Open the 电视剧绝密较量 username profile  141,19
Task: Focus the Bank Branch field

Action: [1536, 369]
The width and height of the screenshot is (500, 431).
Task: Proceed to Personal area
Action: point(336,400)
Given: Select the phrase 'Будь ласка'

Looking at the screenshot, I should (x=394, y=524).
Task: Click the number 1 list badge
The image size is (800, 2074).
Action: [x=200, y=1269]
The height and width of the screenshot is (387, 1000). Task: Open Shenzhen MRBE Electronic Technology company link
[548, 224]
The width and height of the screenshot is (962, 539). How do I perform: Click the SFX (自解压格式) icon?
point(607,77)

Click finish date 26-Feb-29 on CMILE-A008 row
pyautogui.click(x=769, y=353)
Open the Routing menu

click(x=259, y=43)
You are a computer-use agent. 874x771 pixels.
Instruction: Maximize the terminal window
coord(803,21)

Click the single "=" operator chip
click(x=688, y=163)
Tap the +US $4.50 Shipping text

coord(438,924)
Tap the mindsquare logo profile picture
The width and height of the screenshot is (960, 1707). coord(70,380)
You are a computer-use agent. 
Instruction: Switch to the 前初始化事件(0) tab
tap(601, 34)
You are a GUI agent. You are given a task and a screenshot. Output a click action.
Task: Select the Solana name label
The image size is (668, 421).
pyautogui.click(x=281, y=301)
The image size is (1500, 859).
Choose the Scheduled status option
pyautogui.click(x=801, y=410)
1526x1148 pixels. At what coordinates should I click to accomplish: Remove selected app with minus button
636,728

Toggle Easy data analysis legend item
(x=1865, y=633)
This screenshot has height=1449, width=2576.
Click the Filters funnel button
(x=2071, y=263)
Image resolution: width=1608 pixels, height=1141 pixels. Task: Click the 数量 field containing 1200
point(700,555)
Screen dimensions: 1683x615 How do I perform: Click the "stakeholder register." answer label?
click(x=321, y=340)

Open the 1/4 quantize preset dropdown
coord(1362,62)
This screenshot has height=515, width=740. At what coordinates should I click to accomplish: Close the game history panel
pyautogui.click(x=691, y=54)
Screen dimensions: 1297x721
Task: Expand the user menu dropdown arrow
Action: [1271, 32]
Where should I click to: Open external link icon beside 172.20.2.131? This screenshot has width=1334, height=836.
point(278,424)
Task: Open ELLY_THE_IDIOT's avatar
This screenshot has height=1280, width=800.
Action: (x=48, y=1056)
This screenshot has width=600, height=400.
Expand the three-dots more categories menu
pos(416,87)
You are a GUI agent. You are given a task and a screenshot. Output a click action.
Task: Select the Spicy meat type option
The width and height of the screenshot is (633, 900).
○ ○ ○ ○
(Short task)
Return every one of the entries above verbatim, line for line, without changing anything.

(Written response)
Open the 电视剧绝密较量 username profile  141,19
Task: Focus the Bank Branch field

Action: [1536, 369]
The width and height of the screenshot is (500, 431).
Task: Proceed to Personal area
Action: point(336,400)
Given: Select the phrase 'Будь ласка'

Looking at the screenshot, I should (x=394, y=524).
Task: Click the number 1 list badge
The image size is (800, 2074).
Action: [x=200, y=1269]
The height and width of the screenshot is (387, 1000). Task: Open Shenzhen MRBE Electronic Technology company link
[548, 224]
The width and height of the screenshot is (962, 539). How do I perform: Click the SFX (自解压格式) icon?
point(607,77)

Click finish date 26-Feb-29 on CMILE-A008 row
pyautogui.click(x=769, y=353)
Open the Routing menu

click(x=259, y=43)
You are a computer-use agent. 874x771 pixels.
Instruction: Maximize the terminal window
coord(803,21)

Click the single "=" operator chip
click(x=688, y=163)
Tap the +US $4.50 Shipping text

coord(438,924)
Tap the mindsquare logo profile picture
The width and height of the screenshot is (960, 1707). coord(70,380)
You are a computer-use agent. 
Instruction: Switch to the 前初始化事件(0) tab
tap(601, 34)
You are a GUI agent. You are given a task and a screenshot. Output a click action.
Task: Select the Solana name label
The image size is (668, 421).
pyautogui.click(x=281, y=301)
The image size is (1500, 859).
Choose the Scheduled status option
pyautogui.click(x=801, y=410)
1526x1148 pixels. At what coordinates should I click to accomplish: Remove selected app with minus button
636,728

Toggle Easy data analysis legend item
(x=1865, y=633)
This screenshot has height=1449, width=2576.
Click the Filters funnel button
(x=2071, y=263)
Image resolution: width=1608 pixels, height=1141 pixels. Task: Click the 数量 field containing 1200
point(700,555)
Screen dimensions: 1683x615 How do I perform: Click the "stakeholder register." answer label?
click(x=321, y=340)

Open the 1/4 quantize preset dropdown
coord(1362,62)
This screenshot has height=515, width=740. At what coordinates should I click to accomplish: Close the game history panel
pyautogui.click(x=691, y=54)
Screen dimensions: 1297x721
Task: Expand the user menu dropdown arrow
Action: [1271, 32]
Where should I click to: Open external link icon beside 172.20.2.131? This screenshot has width=1334, height=836.
point(278,424)
Task: Open ELLY_THE_IDIOT's avatar
This screenshot has height=1280, width=800.
Action: (x=48, y=1056)
This screenshot has width=600, height=400.
Expand the three-dots more categories menu
pos(416,87)
You are a GUI agent. You are given a task and a screenshot. Output a click action.
Task: Select the Spicy meat type option
The width and height of the screenshot is (633, 900).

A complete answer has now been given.